--- Extract provided ---
--------------------------------------------------

Despite everything that I learned about identifying and translating facial microexpressions from one of my favorite TV characters, Dr. Cal Lightman in "Lie to Me", I have never been able to recognize when Rodriguez is lying.
Is A-Rod a better actor than Tim Roth? While I would place my left hand on a bible, raise my right hand and declare that I believe Rodriguez is a pathological liar, I am wondering if it goes deeper than this. Is he a sociopathic liar?
While doing research for this story, I came across a post on the website compulsivelyingdisorder.com, which, in part reads: "Sociopaths lie the most because they are incapable of feelings and do not want to understand the impact of their lives. They may even get a thrill out of lying at your expense.
"Once they tell an initial lie they go on to tell many more lies in an attempt to cover up the lies they started, or just for the 'fun' of it ... A sociopath rarely reveals his or her feelings or emotions. You won't often hear them laugh, cry or get angry."
This last line triggers a strong memory from 5 1/2 years ago in Tampa, when the 39-year-old's only option to continue playing Major League Baseball was to confess about his suspected steroids use. He had his script before him, with a standing-room-only sized audience of reporters, team personnel and several Yankees players on hand. Alex performed a read-through but was unconvincing, despite his dirty tricks.

--------------------------------------------------

--- Source data ---
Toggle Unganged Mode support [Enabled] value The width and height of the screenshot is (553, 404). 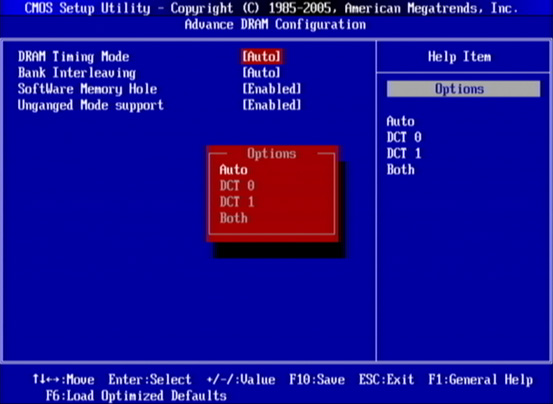click(272, 105)
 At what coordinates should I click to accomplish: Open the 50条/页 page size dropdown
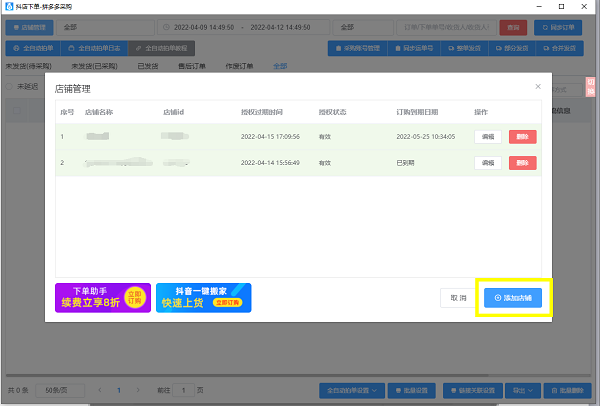(64, 389)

--------------------------------------------------

--- Instruction 1 ---
According to the post quoted in the column on Rodriguez, why do sociopaths lie the most? Answer in one to three sentences.
--- Instruction 2 ---
Please rewrite the part of the column on Rodriguez that opens with the words containing "Is A-Rod a better" and closes with "a sociopathic liar?", swapping "pathological liar" for "habitual liar".
--- Instruction 3 ---
Continue the column on Rodriguez from where it stops.
The data has no connection to the column on Rodriguez.

--- Exercise output 1 ---
Sociopaths lie the most because they are incapable of feelings and do not want to understand the impact of their lives. They may even get a thrill out of lying at someone else's expense.

--- Exercise output 2 ---
Is A-Rod a better actor than Tim Roth? While I would place my left hand on a bible, raise my right hand and declare that I believe Rodriguez is a habitual liar, I am wondering if it goes deeper than this. Is he a sociopathic liar?

--- Exercise output 3 ---
As I read at compulsivelyingdisorder.com, "If someone questions the sociopath's lies, they can be incredibly devious in the way they cover things up.This can include placing the blame at someone else's door or by inventing complex stories to cover up their untruths."
That day in Tampa, Rodriguez introduced the character of his "cousin," an obvious attempt to deflect responsibility. The three-time MVP tried to pardon himself by lessening the seriousness of anabolic-steroids use by referring to them as "Tic Tacs," which he said he decided to try when "I was 24. I was 25. I was pretty naive and pretty young."
With all due respect, A-Rod, that excuse rarely works for a six-year-old. A grown man afforded every American right (except being in a cheaper auto insurance tier, maybe) looks transparently foolish when he tries to absolve himself like this.
In his opening statement, Alex spoke of his and his "cousin's" relationship with steroids: "We did everything we could to keep it between us, and my cousin did not provide any other players with it. I stopped taking it in '03 and haven't taken it since."
Desensitized to reality that morning in Tampa, nobody knew how much bull was steaming under our noses. Who could decipher truth from fiction when a confessional is delivered by someone like Rodriguez?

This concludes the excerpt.